Go.  Do NaNo.  Do it for yourself and your craft and your bragging rights.  Do it to give yourself that desperately-needed shot in the arm. 

And afterward, yes, I'll have the tequila shots lined up.  Or other shots, if tequila's not your friend.  We shall drink to 50,000 words in 30 days.

It's crazy.  But it'll be worth it.

10 on Tuesday: reasons to participate in NaNoWriMo

National Novel Writing Month is nearly here again, and it's time to start planning!  You can register on the site beginning on October 1st, and on November 1st, the sound of thousands of writers scribbling will be heard across the globe!

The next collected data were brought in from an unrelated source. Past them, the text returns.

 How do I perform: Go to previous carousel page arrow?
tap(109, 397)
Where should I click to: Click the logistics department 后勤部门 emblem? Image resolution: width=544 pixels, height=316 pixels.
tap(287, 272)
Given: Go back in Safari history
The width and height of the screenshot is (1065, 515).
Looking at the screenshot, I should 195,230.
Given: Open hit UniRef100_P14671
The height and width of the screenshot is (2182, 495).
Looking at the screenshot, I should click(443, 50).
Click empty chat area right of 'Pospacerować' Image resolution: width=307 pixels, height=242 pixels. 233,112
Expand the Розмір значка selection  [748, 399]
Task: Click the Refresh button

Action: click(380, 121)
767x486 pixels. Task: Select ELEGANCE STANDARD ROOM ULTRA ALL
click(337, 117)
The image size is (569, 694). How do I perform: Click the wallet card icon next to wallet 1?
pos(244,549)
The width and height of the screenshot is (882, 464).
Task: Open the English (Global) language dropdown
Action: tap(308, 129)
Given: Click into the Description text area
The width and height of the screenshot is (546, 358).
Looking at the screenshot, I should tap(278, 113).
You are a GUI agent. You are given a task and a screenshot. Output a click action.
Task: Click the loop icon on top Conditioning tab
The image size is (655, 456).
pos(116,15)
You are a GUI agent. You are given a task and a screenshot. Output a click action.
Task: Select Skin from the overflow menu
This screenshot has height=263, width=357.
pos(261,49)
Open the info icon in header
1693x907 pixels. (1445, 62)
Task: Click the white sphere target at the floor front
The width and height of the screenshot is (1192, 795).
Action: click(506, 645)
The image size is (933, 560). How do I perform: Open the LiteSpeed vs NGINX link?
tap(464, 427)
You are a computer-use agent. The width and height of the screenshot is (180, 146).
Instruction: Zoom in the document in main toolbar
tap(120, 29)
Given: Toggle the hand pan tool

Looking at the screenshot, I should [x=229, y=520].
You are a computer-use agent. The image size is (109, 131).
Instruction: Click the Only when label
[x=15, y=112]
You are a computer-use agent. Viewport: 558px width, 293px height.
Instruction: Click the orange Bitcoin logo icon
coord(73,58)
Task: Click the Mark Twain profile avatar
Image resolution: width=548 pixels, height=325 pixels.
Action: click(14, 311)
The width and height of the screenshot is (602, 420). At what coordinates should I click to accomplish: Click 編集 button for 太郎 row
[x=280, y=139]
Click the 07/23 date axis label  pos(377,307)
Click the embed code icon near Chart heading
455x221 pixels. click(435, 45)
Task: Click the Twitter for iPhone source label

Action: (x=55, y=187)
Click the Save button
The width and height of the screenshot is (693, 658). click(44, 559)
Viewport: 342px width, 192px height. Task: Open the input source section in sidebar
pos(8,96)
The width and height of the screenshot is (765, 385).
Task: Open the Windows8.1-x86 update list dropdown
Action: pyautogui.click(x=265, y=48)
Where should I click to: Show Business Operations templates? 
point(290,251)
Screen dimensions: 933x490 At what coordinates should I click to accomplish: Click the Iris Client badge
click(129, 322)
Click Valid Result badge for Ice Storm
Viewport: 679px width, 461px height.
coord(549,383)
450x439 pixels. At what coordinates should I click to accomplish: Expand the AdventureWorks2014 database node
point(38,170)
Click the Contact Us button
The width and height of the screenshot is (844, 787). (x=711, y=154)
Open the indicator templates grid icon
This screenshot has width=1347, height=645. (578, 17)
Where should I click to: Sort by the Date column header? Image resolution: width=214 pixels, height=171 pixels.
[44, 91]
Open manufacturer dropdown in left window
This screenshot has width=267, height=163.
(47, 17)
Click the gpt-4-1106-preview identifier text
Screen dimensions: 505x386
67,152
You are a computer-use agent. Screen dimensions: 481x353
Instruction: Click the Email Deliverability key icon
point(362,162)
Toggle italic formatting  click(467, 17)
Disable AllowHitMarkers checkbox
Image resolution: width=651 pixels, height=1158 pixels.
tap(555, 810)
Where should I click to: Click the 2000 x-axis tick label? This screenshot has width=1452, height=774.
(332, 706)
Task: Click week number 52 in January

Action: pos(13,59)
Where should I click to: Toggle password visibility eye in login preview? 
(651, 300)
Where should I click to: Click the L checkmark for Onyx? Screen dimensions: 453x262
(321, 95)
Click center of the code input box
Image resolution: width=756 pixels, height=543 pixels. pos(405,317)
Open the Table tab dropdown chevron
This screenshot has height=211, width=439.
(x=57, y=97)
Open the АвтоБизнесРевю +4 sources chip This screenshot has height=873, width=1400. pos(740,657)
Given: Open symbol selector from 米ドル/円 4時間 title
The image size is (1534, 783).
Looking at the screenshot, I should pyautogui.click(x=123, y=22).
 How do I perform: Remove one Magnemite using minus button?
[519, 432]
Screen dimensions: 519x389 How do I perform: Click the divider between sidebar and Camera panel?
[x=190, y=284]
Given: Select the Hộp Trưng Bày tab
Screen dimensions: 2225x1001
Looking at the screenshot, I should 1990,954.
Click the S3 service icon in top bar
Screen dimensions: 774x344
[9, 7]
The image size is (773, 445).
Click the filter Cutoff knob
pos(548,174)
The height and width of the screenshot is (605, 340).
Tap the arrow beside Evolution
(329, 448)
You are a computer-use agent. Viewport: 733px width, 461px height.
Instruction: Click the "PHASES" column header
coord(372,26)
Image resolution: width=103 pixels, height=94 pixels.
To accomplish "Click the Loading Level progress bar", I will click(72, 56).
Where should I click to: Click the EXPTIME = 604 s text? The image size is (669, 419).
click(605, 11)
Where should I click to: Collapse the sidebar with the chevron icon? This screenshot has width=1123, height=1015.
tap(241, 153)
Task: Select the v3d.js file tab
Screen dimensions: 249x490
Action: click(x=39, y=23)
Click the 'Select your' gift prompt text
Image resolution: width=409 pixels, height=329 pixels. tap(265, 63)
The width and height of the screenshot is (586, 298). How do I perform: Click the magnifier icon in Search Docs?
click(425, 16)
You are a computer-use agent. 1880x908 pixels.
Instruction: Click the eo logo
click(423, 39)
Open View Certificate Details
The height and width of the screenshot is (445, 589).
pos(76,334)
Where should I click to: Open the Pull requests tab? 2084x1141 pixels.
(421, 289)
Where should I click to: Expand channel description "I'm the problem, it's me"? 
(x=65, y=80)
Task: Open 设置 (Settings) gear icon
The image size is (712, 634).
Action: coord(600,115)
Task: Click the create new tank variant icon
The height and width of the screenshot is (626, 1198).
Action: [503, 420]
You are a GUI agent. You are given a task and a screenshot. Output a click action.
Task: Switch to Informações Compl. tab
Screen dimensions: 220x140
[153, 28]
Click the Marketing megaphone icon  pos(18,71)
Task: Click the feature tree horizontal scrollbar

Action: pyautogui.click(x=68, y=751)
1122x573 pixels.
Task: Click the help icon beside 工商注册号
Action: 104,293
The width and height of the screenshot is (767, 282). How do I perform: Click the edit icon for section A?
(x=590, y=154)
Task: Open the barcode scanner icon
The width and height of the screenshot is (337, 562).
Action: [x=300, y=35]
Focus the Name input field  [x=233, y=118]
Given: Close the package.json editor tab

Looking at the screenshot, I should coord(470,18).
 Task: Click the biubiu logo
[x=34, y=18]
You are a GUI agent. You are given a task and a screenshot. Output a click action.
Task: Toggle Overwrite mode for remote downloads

If you're on the fence about whether or not to participate in NaNoWriMo, here are some reasons you should.  And after you read this list and decide to join in the craziness with me, don't listen to Dana.  She'll tell you you're crazy.  Just ignore her.  She'll have tequila shots lined up for us on December first.  That's when we can listen to her again.
  1. It makes "someday" today.  How many times have you said, "I'll write a novel...someday"?  And there's always been a reason not to do it.  Well, NaNoWriMo is just the motivation you need to actually do it.
  2. A little healthy competition is good for people sometimes!  In addition to battling the clock to hit that magical number, you can use the website to check your progress against other writers or check your region against other regions.
  3. What else do you have to do?  Sure, your life is busy, but you can spare a couple of hours a day, can't you?  That may be all you need to crank out 2,000 words.  So you miss a couple of episodes of Snapped.  They'll be on again, I'm sure.
  4. It can be a good excuse.  If you're looking for a way to duck out of lunch with an annoying coworker, or you'd like to slip away from the family on Thanksgiving, you can use your WriMo status as a reason to be alone.
  5. Coffee!  Even the most casual coffee drinkers turn into jittery java junkies (like the alliteration?) during November.  So if you love coffee, what better excuse to load up than staying up late to write?
  6. It brings people together.  If you've participated in NaNo, and you see someone on the street wearing a NaNo shirt, or you see the logo on someone's blog, you feel a connection with that person.  You know what they went through in November.  And you feel their pain.
  7. You'll never know if you can do it until you try it.  Can you write 50,000 words in a month?  Can you finish your novel?  November gives you the chance to find out!
  8. What will you do in March if you don't write in November?
  9. It can be a great refresher for your normal writing life.  If you can find time to write a novel in November, why can't you make time for your other projects?  Maybe NaNoWriMo is just what you need to remind yourself that, yes, you can be a writer no matter what else is going on in your life.
  10. Who else is going to tell your story?

p.s. This is my 500th post.  Coolio.